— START —

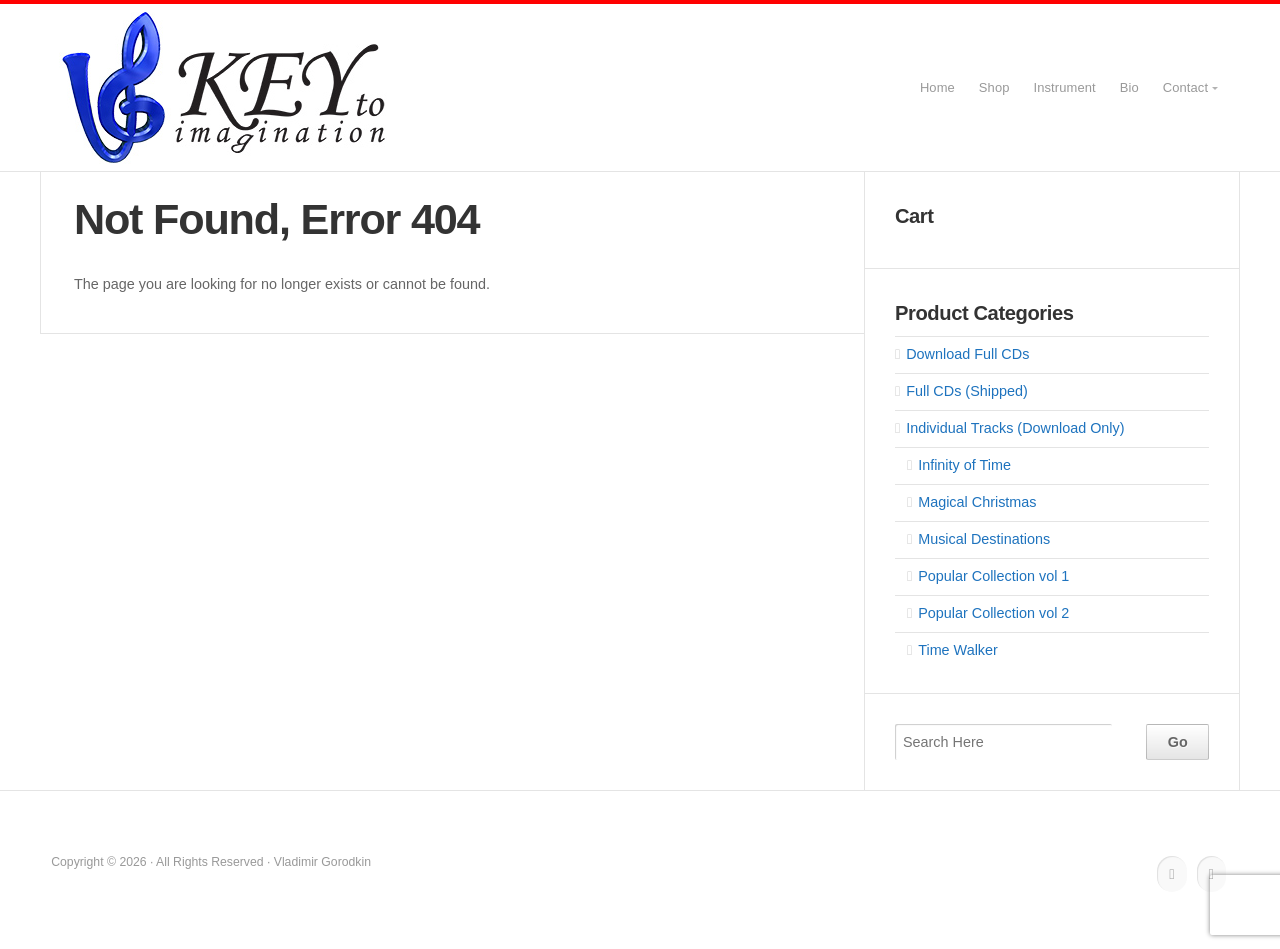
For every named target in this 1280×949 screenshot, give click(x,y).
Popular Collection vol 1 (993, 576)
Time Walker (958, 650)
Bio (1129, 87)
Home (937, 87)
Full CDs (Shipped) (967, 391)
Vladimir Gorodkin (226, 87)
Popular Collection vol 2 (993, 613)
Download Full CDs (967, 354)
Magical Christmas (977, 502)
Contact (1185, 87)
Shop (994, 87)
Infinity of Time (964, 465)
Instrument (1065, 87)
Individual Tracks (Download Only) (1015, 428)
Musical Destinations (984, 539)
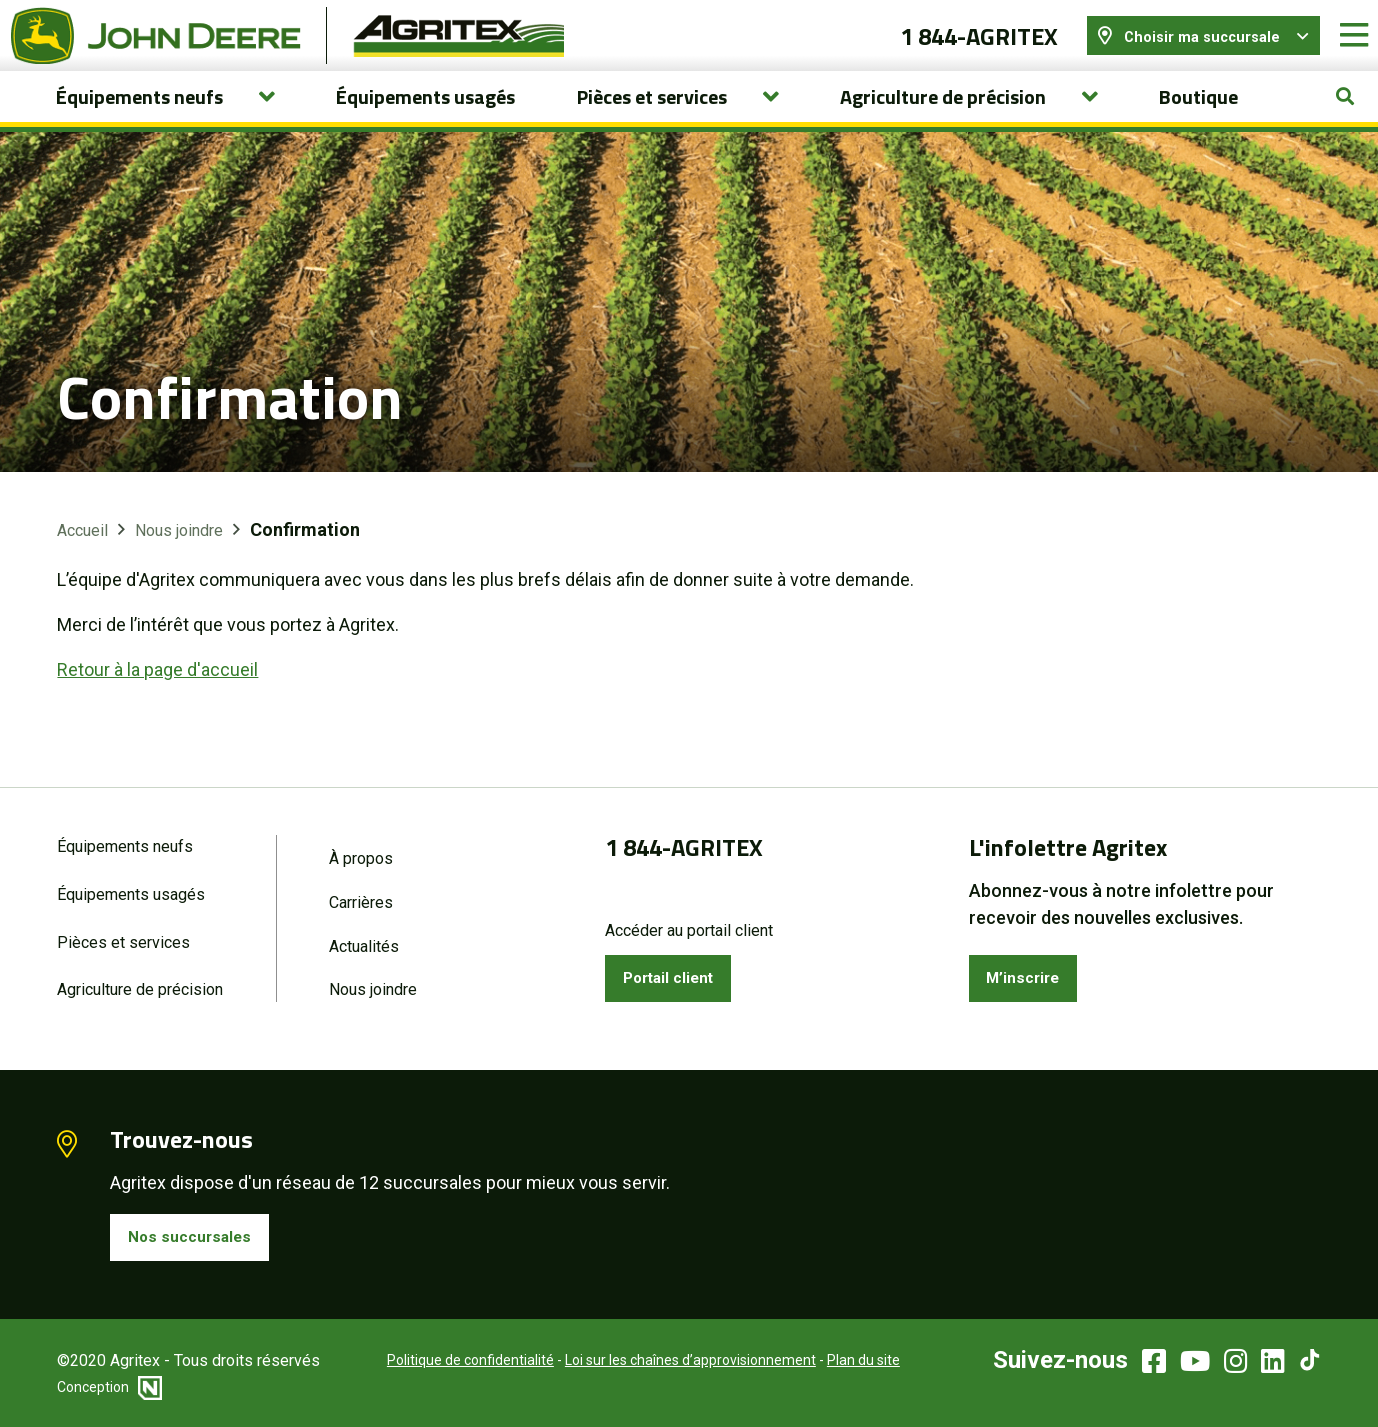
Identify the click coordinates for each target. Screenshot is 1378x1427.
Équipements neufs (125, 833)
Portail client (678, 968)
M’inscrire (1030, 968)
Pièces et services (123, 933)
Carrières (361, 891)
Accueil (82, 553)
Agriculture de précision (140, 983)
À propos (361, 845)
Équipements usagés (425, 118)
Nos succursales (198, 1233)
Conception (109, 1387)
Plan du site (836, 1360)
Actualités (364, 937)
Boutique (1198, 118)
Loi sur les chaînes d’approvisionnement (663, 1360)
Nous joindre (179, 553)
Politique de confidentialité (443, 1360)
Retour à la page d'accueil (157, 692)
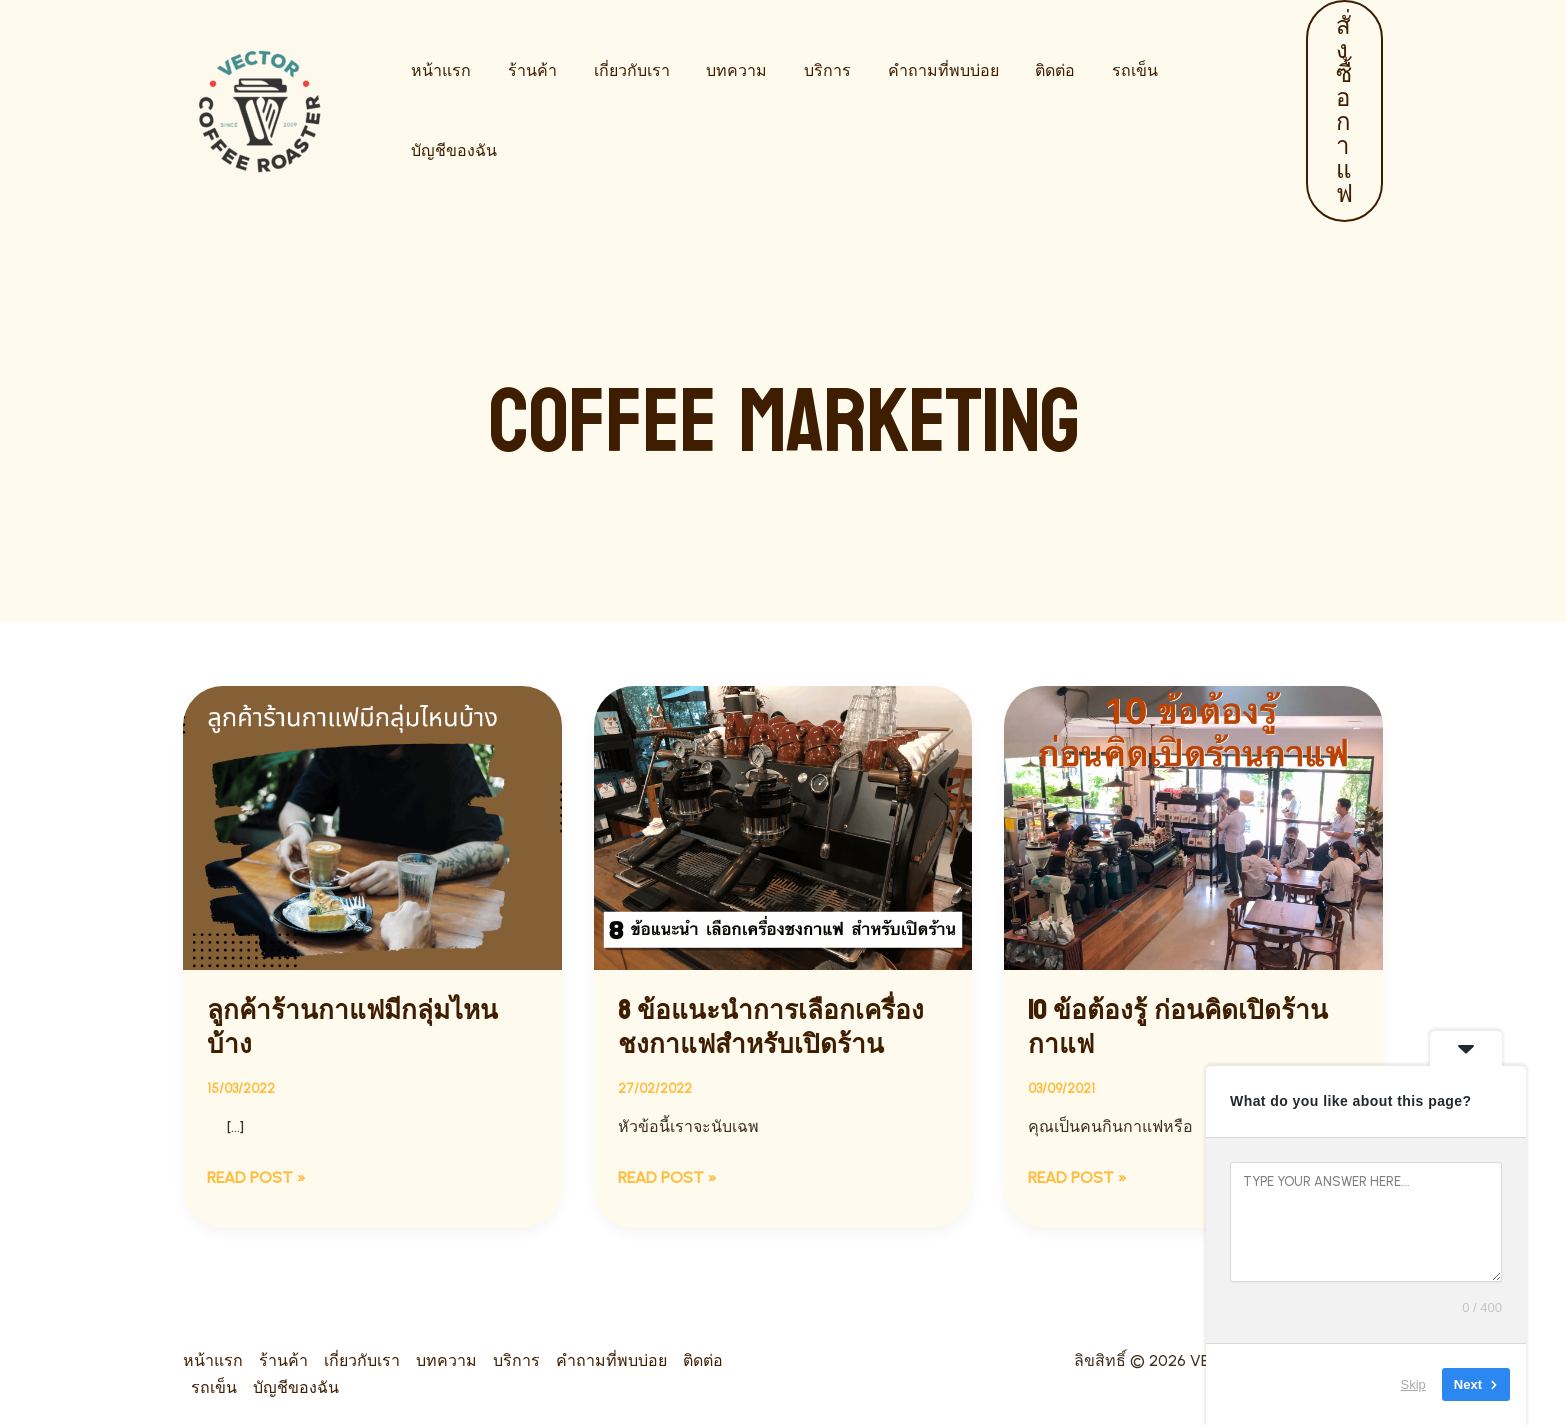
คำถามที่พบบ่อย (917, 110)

— END —

__What you are asked to do__
Rewrite all of the entries above, putting "Greatest Hits" wherever "Popular Collection" appears and keeping everything else the same. Leave the pictures out of your answer.

__Completed exercise__
For every named target in this 1280×949 screenshot, give click(x,y).
Greatest Hits vol 1 (993, 576)
Time Walker (958, 650)
Bio (1129, 87)
Home (937, 87)
Full CDs (Shipped) (967, 391)
Vladimir Gorodkin (226, 87)
Greatest Hits vol 2 (993, 613)
Download Full CDs (967, 354)
Magical Christmas (977, 502)
Contact (1185, 87)
Shop (994, 87)
Infinity of Time (964, 465)
Instrument (1065, 87)
Individual Tracks (Download Only) (1015, 428)
Musical Destinations (984, 539)
Identify the click coordinates for each target. Screenshot is 1378x1427.
Équipements neufs (125, 833)
Portail client (678, 968)
M’inscrire (1030, 968)
Pièces et services (123, 933)
Carrières (361, 891)
Accueil (82, 553)
Agriculture de précision (140, 983)
À propos (361, 845)
Équipements usagés (425, 118)
Nos succursales (198, 1233)
Conception (109, 1387)
Plan du site (836, 1360)
Actualités (364, 937)
Boutique (1198, 118)
Loi sur les chaînes d’approvisionnement (663, 1360)
Nous joindre (179, 553)
Politique de confidentialité (443, 1360)
Retour à la page d'accueil (157, 692)
คำถามที่พบบ่อย (917, 110)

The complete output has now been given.